■ Work required: Extract exactly those lines that lie between the start of the material and the line with "This screenshot has width=1168, height=896.", including both boundary lines and no others.

══════════════════════════════

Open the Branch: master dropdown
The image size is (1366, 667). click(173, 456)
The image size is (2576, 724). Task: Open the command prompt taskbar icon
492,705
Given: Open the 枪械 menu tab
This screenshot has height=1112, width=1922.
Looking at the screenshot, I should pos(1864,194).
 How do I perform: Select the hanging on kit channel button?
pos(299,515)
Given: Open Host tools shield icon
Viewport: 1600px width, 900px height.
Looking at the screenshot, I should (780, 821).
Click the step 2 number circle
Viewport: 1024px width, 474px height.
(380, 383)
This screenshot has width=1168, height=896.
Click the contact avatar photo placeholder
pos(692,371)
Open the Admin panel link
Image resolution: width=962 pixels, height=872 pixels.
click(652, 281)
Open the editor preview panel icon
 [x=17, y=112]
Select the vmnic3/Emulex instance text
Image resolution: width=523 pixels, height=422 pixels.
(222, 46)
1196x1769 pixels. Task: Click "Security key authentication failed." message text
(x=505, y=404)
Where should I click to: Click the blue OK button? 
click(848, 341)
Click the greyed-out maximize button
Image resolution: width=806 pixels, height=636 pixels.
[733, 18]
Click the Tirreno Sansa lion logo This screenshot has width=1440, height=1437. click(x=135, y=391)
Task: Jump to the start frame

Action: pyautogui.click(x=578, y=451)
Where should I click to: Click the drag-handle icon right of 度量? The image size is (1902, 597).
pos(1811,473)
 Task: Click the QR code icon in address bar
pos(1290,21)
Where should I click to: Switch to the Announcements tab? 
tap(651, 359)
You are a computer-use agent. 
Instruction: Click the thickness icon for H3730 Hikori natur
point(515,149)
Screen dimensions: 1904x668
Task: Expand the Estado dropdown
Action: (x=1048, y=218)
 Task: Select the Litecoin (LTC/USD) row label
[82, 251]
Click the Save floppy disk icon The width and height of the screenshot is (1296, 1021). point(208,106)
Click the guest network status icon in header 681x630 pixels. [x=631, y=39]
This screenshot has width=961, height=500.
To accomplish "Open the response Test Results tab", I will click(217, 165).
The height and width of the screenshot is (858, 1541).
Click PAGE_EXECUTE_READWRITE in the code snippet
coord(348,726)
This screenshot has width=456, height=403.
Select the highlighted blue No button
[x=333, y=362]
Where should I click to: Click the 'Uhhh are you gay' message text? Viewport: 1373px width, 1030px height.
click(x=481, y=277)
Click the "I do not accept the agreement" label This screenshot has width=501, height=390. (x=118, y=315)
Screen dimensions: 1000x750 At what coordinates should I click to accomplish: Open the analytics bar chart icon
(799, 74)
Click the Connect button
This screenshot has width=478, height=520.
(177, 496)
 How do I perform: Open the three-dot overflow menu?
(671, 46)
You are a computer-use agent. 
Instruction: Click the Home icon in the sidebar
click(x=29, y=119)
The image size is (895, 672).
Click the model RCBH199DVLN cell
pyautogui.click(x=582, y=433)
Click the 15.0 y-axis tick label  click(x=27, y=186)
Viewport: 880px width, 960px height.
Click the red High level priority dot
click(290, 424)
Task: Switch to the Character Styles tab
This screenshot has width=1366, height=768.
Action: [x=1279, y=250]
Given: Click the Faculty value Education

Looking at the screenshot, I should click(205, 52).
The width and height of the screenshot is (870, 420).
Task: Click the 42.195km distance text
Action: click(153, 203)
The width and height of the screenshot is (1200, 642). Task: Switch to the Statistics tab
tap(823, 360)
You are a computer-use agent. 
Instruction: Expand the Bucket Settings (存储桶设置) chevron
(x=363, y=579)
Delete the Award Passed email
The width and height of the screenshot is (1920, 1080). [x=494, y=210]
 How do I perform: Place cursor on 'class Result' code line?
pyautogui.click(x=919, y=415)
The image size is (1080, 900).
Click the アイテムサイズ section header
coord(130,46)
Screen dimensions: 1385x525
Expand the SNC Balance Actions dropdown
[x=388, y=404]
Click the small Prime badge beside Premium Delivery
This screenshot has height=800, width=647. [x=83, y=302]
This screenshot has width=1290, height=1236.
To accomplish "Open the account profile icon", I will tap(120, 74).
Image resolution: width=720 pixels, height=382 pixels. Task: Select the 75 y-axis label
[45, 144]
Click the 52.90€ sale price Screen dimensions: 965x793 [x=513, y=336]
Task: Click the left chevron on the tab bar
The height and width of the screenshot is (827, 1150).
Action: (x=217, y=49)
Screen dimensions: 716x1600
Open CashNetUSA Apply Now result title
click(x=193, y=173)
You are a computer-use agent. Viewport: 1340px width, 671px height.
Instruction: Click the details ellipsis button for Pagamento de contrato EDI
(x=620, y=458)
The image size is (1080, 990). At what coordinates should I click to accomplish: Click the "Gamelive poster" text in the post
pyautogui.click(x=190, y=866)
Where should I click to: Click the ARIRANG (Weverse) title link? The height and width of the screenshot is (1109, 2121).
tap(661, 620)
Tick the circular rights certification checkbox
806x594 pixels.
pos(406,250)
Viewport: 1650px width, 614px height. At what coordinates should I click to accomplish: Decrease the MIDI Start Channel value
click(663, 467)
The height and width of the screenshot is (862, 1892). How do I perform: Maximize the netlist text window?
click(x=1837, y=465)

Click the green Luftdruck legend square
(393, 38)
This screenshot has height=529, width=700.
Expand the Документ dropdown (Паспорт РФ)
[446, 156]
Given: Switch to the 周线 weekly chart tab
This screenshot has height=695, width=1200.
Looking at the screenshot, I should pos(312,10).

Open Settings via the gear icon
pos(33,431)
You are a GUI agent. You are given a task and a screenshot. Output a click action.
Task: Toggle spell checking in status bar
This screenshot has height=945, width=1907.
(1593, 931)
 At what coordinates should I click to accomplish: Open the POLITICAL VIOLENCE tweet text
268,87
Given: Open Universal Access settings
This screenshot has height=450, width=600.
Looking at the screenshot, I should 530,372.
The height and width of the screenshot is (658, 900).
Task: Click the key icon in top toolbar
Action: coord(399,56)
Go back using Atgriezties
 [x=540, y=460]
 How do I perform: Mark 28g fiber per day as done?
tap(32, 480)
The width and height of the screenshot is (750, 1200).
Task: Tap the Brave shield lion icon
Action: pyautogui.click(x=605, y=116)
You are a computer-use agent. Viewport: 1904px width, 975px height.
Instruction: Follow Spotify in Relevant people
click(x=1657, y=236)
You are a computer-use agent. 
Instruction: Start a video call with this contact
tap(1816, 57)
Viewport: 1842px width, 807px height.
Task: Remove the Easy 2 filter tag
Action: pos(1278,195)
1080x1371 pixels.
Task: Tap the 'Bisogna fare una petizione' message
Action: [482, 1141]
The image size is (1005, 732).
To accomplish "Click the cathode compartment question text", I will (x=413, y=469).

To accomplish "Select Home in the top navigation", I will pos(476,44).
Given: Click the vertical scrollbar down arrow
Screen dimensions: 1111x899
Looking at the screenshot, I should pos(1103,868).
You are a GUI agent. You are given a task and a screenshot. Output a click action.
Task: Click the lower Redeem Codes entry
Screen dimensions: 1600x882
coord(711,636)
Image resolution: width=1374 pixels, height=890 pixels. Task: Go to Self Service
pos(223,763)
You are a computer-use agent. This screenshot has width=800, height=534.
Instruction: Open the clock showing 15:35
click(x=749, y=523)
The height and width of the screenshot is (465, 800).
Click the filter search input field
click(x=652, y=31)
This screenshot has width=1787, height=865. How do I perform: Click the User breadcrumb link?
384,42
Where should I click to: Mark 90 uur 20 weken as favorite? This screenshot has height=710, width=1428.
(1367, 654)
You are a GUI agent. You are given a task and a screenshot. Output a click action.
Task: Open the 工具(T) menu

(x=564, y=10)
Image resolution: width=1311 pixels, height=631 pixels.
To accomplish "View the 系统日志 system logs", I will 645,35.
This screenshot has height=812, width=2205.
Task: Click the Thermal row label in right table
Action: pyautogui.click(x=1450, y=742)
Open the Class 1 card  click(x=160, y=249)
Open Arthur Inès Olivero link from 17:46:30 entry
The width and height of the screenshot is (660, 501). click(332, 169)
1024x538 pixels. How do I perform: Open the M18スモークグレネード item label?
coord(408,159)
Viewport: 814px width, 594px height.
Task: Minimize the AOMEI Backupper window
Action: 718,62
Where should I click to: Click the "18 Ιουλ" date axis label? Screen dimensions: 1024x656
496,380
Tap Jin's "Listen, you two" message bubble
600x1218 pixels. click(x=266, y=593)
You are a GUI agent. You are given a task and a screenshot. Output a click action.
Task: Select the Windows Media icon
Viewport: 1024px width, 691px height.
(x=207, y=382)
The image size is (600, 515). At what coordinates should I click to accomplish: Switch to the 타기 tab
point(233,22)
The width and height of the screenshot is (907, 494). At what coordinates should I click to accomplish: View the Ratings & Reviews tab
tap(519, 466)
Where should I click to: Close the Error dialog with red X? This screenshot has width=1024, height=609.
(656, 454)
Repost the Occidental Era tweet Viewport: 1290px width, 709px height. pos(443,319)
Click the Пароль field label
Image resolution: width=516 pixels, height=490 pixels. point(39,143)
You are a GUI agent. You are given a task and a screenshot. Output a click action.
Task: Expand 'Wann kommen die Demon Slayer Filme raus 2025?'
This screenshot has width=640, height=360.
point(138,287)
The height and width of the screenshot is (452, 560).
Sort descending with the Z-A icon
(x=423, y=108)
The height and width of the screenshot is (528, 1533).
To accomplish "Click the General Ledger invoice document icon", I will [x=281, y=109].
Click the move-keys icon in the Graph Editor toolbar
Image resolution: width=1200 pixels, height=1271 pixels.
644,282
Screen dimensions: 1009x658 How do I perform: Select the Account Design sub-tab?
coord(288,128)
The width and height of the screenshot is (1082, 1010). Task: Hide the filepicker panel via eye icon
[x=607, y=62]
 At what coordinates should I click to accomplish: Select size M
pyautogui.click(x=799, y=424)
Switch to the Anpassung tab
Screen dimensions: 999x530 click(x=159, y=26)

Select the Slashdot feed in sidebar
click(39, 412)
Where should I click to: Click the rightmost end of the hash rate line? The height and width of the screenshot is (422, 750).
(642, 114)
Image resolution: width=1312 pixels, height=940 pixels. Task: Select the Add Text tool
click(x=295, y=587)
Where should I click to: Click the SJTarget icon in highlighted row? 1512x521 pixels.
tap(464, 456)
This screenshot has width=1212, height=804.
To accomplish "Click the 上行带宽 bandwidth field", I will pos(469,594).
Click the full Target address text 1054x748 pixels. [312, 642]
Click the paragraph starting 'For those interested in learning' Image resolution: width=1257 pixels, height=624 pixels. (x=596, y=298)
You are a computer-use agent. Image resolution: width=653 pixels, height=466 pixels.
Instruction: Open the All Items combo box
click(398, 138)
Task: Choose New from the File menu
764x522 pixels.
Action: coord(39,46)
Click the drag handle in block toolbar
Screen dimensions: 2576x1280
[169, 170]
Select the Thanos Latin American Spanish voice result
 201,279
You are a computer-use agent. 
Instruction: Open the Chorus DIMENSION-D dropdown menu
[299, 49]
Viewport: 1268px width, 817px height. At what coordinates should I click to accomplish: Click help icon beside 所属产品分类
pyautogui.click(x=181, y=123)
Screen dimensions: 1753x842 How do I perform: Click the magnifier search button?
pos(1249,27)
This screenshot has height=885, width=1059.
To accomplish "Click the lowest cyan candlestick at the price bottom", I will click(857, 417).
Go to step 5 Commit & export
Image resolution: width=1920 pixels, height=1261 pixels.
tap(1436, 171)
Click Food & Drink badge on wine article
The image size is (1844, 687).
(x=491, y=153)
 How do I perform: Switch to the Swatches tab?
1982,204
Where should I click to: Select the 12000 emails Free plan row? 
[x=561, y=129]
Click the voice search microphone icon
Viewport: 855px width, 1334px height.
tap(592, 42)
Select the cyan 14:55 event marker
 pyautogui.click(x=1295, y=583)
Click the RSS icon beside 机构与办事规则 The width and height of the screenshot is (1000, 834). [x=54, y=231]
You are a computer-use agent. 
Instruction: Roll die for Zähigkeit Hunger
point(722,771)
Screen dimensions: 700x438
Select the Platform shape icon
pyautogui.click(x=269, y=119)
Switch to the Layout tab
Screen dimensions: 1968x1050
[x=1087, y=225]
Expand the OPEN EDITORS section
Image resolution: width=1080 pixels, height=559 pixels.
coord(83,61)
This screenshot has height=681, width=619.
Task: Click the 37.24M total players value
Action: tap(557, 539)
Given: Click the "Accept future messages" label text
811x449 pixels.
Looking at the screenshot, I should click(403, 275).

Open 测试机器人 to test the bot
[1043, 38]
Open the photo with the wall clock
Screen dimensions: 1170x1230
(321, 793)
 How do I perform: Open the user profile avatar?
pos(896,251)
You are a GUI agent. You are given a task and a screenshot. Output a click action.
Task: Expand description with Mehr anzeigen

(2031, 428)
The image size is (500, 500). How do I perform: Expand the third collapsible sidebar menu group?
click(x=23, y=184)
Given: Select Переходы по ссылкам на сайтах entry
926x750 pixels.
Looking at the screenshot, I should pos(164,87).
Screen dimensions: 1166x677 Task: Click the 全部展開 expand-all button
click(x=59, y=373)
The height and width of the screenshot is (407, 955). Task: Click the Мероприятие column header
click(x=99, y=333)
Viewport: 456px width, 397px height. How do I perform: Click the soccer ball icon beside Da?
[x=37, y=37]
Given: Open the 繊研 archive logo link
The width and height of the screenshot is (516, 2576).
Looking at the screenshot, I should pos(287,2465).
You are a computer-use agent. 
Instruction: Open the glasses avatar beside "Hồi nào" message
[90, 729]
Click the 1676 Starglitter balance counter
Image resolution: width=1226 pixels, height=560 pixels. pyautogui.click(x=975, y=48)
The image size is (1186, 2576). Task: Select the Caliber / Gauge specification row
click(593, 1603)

══════════════════════════════

■ Answer box:
Open the Branch: master dropdown
The image size is (1366, 667). click(173, 456)
The image size is (2576, 724). Task: Open the command prompt taskbar icon
492,705
Given: Open the 枪械 menu tab
This screenshot has height=1112, width=1922.
Looking at the screenshot, I should pos(1864,194).
 How do I perform: Select the hanging on kit channel button?
pos(299,515)
Given: Open Host tools shield icon
Viewport: 1600px width, 900px height.
Looking at the screenshot, I should (780, 821).
Click the step 2 number circle
Viewport: 1024px width, 474px height.
(380, 383)
This screenshot has width=1168, height=896.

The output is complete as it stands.